# What is expected
If a line of the data below contains the string "give", copy it into your answer.

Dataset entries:
=======

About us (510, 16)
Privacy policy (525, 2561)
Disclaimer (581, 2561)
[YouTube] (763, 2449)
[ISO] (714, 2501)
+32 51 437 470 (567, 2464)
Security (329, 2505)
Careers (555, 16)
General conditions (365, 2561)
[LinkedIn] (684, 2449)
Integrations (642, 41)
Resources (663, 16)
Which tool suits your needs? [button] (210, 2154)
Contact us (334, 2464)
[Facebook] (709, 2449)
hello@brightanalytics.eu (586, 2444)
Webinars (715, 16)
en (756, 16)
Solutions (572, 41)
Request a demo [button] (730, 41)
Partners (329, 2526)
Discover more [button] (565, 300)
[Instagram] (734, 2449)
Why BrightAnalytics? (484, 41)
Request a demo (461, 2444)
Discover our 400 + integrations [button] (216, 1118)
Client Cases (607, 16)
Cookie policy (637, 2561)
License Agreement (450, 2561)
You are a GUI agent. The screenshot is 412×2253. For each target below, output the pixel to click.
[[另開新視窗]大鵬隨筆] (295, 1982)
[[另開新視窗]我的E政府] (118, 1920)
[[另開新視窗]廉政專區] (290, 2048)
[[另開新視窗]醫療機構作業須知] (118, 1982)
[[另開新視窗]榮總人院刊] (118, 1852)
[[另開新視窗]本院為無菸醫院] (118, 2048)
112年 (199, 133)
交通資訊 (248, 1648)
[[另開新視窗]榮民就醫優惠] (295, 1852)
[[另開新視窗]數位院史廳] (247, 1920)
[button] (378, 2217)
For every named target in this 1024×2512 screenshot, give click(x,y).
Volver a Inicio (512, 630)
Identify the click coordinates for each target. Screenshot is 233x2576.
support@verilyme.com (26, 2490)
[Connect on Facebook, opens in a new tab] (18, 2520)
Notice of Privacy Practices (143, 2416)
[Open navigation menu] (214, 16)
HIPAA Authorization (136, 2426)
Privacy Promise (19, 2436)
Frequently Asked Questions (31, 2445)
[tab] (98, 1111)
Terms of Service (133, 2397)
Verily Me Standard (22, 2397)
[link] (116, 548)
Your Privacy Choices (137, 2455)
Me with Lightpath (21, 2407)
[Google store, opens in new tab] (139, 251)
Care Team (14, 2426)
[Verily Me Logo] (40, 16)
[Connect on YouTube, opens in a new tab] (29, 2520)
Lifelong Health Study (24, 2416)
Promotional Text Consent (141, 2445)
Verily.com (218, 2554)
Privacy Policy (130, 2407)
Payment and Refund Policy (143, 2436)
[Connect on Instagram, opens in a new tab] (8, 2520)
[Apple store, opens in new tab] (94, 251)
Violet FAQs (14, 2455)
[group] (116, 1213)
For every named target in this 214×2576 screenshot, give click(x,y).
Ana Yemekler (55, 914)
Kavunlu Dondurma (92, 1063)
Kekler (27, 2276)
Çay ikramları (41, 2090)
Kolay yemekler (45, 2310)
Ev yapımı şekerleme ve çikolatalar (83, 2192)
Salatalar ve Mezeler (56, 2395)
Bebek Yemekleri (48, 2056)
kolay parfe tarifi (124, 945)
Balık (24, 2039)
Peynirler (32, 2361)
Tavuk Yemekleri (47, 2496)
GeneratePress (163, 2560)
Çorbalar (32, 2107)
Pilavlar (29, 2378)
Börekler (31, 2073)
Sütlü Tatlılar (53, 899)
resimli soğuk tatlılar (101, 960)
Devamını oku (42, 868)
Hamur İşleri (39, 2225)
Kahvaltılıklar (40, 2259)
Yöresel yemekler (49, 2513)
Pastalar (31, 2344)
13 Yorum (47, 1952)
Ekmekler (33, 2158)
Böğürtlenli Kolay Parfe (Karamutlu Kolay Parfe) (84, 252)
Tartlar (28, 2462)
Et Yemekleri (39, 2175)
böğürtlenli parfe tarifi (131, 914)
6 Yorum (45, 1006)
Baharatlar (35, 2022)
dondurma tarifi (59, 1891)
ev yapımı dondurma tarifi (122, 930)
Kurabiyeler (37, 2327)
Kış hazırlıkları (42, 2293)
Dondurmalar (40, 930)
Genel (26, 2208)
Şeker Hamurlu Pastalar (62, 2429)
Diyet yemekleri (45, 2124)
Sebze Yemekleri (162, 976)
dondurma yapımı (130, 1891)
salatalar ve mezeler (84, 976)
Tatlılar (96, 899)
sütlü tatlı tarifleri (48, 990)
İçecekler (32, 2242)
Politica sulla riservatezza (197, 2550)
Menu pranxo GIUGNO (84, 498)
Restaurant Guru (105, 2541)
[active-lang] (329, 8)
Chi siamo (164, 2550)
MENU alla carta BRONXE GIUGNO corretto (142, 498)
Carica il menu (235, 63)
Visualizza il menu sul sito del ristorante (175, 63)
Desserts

=======

# Result of this task
For every named target in this 1024×2512 screenshot, give click(x,y).
For every named target in this 214×2576 screenshot, give click(x,y).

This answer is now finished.